Uitspraak
1.Procesverloop in cassatie
2.Beoordeling van het tweede cassatiemiddel
3.Beoordeling van de overige cassatiemiddelen
4.Beslissing
30 maart 2021.
Hoge Raad
In deze zaak gaat het om een cassatieberoep tegen een arrest van het gerechtshof Amsterdam, waarin de verdachte is veroordeeld voor een poging tot bevrijding van een gedetineerde uit de gevangenis in Roermond met behulp van een helikopter. De Hoge Raad heeft op 30 maart 2021 uitspraak gedaan in deze zaak, onder nummer 20/01095. De verdachte, geboren in 1996, heeft het cassatieberoep ingesteld, waarbij zijn advocaten R.J. Baumgardt, P. van Dongen en S. van den Akker betrokken zijn. De advocaat-generaal F.W. Bleichrodt heeft geconcludeerd tot verwerping van het beroep.

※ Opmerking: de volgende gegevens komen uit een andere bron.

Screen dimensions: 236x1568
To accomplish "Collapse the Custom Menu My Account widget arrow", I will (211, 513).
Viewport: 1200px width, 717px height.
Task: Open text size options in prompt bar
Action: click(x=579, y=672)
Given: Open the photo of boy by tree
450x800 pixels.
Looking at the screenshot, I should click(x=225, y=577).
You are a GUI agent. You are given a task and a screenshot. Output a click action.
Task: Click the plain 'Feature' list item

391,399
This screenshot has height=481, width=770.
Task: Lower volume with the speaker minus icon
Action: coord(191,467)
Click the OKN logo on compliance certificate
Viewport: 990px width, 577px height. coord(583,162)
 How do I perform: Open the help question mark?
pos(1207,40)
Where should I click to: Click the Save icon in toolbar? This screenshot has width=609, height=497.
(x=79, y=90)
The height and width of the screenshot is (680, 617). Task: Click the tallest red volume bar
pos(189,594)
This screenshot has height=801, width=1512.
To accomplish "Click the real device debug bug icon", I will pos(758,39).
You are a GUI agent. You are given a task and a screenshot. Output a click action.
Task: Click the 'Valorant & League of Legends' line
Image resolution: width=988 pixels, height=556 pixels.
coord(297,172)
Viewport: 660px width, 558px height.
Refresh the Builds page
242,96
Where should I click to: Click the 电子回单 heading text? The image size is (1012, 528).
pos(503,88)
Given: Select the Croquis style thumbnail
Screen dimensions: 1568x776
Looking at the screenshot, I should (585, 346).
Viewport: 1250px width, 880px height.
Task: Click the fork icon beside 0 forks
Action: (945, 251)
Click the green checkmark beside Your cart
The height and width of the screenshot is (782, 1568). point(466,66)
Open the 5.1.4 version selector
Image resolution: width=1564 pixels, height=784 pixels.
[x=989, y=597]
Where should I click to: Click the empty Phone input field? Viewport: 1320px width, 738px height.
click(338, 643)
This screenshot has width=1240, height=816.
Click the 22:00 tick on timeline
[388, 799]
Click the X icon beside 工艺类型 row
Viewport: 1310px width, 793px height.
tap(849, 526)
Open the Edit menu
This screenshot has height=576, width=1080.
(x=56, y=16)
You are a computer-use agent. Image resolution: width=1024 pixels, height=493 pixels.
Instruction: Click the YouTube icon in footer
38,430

De Hoge Raad heeft het tweede cassatiemiddel beoordeeld, dat zich richtte tegen het oordeel van het hof over het begin van uitvoering van de poging tot bevrijding. De Hoge Raad oordeelt dat het cassatiemiddel niet leidt tot cassatie, en verwijst naar de redenen die zijn vermeld in een eerder arrest (ECLI:NL:HR:2021:389). De overige cassatiemiddelen zijn eveneens beoordeeld, maar leiden niet tot vernietiging van de uitspraak van het hof. De Hoge Raad heeft geen verdere motivering gegeven, omdat het niet nodig was om vragen te beantwoorden die van belang zijn voor de eenheid of ontwikkeling van het recht.
Uiteindelijk verwerpt de Hoge Raad het beroep van de verdachte, en dit arrest is uitgesproken ter openbare terechtzitting.